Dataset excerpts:
<<<<

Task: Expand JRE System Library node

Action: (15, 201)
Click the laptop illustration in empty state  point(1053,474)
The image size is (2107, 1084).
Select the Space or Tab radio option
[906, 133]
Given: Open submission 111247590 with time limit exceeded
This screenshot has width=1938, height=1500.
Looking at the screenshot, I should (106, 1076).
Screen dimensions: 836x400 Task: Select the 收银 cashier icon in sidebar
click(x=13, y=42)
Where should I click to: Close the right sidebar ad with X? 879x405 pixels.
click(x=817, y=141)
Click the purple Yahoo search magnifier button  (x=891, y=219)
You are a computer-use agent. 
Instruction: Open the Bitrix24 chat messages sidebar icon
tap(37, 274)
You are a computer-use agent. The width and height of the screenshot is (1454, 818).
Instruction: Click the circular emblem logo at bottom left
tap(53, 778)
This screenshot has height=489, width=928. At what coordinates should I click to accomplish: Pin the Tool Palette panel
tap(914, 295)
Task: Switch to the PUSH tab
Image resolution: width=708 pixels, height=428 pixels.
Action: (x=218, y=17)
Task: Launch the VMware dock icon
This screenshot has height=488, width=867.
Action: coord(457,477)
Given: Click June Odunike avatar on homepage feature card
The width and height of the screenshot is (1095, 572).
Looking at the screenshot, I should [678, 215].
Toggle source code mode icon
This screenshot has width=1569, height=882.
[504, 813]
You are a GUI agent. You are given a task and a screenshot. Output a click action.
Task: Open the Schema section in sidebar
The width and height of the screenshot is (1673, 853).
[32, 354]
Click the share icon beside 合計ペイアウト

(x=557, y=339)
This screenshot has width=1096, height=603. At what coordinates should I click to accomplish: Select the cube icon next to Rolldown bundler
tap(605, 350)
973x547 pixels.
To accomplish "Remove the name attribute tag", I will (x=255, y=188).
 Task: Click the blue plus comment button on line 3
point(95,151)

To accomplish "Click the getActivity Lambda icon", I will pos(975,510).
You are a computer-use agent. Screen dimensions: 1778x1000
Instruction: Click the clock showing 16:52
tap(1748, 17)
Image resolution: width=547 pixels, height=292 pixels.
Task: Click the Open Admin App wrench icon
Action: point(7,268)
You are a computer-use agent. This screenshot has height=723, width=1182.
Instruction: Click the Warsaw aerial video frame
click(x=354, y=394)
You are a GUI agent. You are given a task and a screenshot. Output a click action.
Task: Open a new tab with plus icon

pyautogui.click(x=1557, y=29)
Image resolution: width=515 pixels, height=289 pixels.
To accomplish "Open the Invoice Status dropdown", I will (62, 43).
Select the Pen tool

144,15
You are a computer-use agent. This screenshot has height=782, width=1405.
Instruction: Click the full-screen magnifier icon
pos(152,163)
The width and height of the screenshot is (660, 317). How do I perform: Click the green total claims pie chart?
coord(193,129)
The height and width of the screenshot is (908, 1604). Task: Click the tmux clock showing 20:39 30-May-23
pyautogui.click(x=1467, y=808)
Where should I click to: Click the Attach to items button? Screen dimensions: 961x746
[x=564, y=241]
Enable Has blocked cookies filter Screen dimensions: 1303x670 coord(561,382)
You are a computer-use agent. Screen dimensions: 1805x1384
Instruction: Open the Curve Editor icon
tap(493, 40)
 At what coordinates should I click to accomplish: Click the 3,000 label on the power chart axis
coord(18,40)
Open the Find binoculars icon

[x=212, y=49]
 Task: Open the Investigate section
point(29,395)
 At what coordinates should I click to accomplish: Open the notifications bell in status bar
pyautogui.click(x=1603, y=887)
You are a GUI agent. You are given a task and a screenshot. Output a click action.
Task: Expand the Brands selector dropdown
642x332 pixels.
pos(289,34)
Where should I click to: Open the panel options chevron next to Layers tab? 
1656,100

>>>>

* **Description of the task**: Restate exactly each line of the data from the one bearing "642x332 pixels." to the end, and add nothing.

* **Written solution**:
642x332 pixels.
pos(289,34)
Where should I click to: Open the panel options chevron next to Layers tab? 
1656,100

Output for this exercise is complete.